Activity: Return only those lines of the listing in which "computer" appears.
☆ ☆ ☆ ☆
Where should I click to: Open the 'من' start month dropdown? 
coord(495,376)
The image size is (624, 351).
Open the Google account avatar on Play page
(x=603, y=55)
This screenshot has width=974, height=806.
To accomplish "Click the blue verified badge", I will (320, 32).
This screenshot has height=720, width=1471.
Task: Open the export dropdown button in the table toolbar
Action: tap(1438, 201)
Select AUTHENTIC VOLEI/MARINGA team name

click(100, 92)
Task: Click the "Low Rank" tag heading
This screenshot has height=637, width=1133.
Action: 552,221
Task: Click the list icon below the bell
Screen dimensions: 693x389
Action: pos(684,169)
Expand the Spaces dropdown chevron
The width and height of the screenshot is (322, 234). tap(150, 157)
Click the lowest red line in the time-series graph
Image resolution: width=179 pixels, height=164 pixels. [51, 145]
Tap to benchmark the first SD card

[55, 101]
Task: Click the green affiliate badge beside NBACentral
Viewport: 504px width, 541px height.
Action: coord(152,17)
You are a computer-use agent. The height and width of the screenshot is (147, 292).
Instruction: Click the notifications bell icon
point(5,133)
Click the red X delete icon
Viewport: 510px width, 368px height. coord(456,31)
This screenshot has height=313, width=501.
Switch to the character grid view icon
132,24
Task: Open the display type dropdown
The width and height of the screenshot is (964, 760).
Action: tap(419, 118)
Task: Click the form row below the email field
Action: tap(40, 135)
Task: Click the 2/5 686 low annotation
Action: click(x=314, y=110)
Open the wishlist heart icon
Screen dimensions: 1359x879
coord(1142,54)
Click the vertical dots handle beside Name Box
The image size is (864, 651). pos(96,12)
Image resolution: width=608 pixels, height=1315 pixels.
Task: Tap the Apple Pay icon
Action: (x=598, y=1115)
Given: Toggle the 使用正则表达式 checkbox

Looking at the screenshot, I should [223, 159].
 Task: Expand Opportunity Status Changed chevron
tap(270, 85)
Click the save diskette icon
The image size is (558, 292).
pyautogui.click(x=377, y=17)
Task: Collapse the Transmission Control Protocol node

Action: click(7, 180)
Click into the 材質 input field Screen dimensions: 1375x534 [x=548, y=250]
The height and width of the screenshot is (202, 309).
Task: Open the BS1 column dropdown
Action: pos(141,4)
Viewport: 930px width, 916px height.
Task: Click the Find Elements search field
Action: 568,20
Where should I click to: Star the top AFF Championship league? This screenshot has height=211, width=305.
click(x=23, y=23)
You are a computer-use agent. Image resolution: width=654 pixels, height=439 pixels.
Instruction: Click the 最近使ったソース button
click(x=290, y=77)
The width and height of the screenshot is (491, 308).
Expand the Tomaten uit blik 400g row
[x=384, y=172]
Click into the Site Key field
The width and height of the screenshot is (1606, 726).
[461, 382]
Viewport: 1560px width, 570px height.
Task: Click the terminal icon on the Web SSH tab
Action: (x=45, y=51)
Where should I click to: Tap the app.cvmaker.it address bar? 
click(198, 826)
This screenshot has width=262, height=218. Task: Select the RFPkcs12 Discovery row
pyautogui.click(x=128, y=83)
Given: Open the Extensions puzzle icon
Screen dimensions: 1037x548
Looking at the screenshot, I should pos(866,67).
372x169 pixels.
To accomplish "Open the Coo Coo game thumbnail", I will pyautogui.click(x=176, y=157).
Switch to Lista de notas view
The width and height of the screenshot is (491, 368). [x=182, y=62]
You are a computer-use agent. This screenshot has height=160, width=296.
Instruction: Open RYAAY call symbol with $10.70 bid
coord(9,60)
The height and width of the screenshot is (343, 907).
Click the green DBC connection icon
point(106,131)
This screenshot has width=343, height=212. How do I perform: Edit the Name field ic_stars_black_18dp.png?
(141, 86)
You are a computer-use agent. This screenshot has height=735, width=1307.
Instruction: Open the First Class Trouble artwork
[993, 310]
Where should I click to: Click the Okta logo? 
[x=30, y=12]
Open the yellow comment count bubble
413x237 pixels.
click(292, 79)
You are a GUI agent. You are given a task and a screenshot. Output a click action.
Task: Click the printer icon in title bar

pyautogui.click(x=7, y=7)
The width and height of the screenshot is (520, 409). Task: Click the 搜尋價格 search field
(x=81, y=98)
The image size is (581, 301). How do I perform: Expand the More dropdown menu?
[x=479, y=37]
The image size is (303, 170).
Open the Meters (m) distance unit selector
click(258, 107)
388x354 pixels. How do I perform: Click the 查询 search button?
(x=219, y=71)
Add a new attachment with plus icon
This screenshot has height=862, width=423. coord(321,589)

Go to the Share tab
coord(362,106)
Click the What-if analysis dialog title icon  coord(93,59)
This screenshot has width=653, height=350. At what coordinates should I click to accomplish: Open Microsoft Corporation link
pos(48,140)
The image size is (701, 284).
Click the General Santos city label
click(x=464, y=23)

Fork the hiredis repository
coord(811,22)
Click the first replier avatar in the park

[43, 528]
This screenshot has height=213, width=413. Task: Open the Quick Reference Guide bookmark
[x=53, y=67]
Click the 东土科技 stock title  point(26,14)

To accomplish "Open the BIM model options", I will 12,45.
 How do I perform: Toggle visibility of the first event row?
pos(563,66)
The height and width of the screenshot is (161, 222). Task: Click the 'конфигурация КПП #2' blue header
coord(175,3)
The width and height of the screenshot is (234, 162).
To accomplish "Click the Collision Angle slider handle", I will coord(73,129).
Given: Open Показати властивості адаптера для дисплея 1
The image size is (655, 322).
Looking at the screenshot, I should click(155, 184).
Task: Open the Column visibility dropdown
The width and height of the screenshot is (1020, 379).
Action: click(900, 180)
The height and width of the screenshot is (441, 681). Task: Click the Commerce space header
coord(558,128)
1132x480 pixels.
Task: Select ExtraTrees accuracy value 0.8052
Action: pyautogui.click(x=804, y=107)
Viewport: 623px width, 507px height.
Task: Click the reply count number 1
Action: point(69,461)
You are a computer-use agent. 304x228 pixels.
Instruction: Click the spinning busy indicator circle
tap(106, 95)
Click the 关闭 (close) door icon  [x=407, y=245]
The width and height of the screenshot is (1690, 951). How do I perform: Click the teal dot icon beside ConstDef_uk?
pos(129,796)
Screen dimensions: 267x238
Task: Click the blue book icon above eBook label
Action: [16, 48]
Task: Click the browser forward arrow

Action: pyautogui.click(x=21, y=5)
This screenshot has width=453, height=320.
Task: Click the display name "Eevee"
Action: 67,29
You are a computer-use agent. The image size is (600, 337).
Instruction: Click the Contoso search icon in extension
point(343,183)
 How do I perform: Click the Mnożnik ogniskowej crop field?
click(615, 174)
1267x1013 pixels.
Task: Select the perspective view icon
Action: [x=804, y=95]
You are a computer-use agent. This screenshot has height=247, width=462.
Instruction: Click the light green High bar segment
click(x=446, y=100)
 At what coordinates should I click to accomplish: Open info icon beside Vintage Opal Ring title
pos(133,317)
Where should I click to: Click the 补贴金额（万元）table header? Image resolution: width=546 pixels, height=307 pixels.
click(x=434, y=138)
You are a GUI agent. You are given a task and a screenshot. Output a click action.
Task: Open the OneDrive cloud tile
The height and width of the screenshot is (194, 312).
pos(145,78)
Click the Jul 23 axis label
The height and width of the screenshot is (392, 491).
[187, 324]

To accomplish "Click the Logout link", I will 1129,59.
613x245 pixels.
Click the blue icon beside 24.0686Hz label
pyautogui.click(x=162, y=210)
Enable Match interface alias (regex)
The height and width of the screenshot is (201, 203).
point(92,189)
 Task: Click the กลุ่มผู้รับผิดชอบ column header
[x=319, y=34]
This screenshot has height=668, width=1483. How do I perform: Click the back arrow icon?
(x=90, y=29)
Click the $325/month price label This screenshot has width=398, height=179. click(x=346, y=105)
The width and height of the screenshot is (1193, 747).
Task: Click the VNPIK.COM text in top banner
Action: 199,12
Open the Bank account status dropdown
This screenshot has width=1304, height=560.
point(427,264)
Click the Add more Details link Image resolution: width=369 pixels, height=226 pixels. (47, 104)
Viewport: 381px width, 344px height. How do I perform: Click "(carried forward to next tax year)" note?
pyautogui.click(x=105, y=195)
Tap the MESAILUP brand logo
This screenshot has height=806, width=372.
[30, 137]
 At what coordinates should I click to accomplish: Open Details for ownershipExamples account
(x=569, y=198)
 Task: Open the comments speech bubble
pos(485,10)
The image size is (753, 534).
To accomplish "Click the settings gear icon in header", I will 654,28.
☆ ☆ ☆ ☆
Answer box:
You are a computer-use agent. The height and width of the screenshot is (147, 292).
You are a computer-use agent. Image resolution: width=654 pixels, height=439 pixels.
You are a computer-use agent. This screenshot has height=160, width=296.
You are a computer-use agent. This screenshot has height=735, width=1307.
You are a computer-use agent. 304x228 pixels.
You are a computer-use agent. The image size is (600, 337).
You are a computer-use agent. This screenshot has height=247, width=462.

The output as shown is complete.